:: Exercise goal ::
Go through the data line by line from the top, retyping each exactly, and end with the line that contains "Vrac de liens (357, 223)".

Stored data:
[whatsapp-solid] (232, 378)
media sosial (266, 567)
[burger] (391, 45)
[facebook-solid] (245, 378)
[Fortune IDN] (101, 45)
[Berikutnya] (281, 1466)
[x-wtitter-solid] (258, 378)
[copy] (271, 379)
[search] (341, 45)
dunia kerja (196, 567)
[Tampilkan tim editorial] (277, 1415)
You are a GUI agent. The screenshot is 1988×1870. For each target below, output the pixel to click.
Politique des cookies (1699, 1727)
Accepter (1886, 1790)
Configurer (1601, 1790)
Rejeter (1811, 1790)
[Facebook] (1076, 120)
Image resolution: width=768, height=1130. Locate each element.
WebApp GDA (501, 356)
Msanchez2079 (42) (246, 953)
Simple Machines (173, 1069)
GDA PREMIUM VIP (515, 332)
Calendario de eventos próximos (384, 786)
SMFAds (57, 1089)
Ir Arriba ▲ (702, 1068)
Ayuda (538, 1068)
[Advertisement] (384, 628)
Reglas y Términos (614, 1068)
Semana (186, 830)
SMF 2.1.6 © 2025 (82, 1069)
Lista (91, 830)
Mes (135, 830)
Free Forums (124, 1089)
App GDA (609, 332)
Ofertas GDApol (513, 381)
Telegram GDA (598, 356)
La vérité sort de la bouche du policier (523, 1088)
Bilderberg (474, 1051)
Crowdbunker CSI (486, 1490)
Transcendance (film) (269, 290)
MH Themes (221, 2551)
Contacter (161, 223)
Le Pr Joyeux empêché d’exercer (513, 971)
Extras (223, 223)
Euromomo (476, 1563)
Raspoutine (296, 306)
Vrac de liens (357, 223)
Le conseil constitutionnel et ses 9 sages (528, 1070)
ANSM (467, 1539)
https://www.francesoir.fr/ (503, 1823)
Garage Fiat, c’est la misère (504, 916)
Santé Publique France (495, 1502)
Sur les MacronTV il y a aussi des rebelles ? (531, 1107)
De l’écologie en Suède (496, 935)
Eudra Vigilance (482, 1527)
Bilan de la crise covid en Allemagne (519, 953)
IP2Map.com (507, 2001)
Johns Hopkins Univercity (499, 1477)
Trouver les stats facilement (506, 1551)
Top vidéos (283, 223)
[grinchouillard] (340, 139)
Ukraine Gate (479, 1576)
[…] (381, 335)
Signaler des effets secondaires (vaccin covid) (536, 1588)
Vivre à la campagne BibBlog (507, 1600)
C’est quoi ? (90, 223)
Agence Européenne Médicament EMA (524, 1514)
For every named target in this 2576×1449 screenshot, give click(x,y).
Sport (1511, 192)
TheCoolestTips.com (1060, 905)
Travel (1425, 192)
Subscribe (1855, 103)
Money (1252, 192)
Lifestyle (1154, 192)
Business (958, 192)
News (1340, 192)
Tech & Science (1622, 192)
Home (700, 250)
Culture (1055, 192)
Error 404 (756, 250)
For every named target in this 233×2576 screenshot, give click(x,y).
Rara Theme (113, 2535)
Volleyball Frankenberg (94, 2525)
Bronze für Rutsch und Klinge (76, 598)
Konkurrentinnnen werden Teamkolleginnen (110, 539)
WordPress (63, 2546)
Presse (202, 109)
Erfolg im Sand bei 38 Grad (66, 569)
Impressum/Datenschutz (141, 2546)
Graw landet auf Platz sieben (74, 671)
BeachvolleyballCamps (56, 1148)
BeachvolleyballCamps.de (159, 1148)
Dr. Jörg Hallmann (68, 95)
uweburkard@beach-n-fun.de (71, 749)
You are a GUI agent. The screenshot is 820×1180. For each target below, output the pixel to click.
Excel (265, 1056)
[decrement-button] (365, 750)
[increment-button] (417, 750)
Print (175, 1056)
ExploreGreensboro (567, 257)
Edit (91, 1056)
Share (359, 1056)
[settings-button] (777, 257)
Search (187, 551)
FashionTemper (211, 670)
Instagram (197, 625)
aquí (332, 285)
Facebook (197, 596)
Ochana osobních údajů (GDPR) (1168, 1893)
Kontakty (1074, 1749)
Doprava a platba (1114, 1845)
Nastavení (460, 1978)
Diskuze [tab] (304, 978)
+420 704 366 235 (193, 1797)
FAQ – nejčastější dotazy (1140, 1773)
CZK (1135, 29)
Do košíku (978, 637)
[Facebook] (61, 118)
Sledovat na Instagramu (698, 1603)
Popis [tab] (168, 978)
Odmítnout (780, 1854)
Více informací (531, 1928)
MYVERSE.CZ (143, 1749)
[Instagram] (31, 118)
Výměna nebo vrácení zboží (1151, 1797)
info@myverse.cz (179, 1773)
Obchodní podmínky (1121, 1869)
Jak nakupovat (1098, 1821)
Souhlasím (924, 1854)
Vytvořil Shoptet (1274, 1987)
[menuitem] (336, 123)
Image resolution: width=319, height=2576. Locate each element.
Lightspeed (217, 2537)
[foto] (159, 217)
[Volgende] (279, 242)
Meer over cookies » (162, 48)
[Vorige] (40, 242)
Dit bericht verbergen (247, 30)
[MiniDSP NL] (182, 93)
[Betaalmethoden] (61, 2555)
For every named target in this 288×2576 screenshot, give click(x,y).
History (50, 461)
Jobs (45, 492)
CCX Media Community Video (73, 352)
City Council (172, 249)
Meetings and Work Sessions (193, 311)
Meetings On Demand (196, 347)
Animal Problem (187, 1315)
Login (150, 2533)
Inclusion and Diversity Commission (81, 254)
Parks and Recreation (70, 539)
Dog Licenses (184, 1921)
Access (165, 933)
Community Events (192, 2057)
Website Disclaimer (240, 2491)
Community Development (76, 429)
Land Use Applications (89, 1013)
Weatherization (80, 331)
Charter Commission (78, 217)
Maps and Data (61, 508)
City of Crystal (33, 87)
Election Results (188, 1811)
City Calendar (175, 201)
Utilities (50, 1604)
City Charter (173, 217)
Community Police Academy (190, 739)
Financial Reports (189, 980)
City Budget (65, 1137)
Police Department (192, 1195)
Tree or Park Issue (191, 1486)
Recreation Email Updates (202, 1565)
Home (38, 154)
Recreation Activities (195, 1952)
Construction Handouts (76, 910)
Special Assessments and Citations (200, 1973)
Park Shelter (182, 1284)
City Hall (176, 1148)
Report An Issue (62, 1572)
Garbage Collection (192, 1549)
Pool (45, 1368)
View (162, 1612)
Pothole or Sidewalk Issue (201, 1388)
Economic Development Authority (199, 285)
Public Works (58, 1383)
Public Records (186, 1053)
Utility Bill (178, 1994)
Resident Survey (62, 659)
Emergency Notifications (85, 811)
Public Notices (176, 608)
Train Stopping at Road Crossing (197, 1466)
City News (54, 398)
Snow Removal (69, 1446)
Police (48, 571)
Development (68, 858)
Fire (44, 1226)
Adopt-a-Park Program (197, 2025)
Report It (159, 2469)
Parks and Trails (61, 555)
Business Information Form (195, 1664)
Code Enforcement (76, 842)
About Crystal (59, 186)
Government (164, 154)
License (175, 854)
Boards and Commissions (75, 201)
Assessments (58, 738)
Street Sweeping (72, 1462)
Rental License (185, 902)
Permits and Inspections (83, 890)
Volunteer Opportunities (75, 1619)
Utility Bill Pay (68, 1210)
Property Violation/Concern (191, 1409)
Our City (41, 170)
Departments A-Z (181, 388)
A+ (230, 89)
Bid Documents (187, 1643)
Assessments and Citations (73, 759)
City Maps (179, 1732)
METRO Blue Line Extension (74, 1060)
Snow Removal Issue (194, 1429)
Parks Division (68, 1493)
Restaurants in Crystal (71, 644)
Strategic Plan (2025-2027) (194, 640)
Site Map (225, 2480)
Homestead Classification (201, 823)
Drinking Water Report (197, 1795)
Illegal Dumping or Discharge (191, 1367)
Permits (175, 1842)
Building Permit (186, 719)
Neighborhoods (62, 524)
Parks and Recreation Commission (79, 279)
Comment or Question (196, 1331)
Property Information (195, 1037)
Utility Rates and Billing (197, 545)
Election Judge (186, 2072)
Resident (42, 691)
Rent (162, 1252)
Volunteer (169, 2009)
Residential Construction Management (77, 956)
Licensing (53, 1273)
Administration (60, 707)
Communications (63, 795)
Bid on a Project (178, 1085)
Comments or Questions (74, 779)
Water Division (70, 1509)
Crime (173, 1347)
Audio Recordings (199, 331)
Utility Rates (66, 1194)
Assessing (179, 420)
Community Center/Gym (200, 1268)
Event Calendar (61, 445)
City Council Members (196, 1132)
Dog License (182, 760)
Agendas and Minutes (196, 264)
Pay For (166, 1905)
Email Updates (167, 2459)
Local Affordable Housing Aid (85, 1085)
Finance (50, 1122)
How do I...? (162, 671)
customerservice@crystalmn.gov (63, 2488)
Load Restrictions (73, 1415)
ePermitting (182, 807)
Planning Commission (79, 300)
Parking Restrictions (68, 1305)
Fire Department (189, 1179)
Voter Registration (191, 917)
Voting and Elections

:: Finished exercise ::
[whatsapp-solid] (232, 378)
media sosial (266, 567)
[burger] (391, 45)
[facebook-solid] (245, 378)
[Fortune IDN] (101, 45)
[Berikutnya] (281, 1466)
[x-wtitter-solid] (258, 378)
[copy] (271, 379)
[search] (341, 45)
dunia kerja (196, 567)
[Tampilkan tim editorial] (277, 1415)
You are a GUI agent. The screenshot is 1988×1870. For each target below, output the pixel to click.
Politique des cookies (1699, 1727)
Accepter (1886, 1790)
Configurer (1601, 1790)
Rejeter (1811, 1790)
[Facebook] (1076, 120)
Image resolution: width=768, height=1130. Locate each element.
WebApp GDA (501, 356)
Msanchez2079 (42) (246, 953)
Simple Machines (173, 1069)
GDA PREMIUM VIP (515, 332)
Calendario de eventos próximos (384, 786)
SMFAds (57, 1089)
Ir Arriba ▲ (702, 1068)
Ayuda (538, 1068)
[Advertisement] (384, 628)
Reglas y Términos (614, 1068)
Semana (186, 830)
SMF 2.1.6 © 2025 (82, 1069)
Lista (91, 830)
Mes (135, 830)
Free Forums (124, 1089)
App GDA (609, 332)
Ofertas GDApol (513, 381)
Telegram GDA (598, 356)
La vérité sort de la bouche du policier (523, 1088)
Bilderberg (474, 1051)
Crowdbunker CSI (486, 1490)
Transcendance (film) (269, 290)
MH Themes (221, 2551)
Contacter (161, 223)
Le Pr Joyeux empêché d’exercer (513, 971)
Extras (223, 223)
Euromomo (476, 1563)
Raspoutine (296, 306)
Vrac de liens (357, 223)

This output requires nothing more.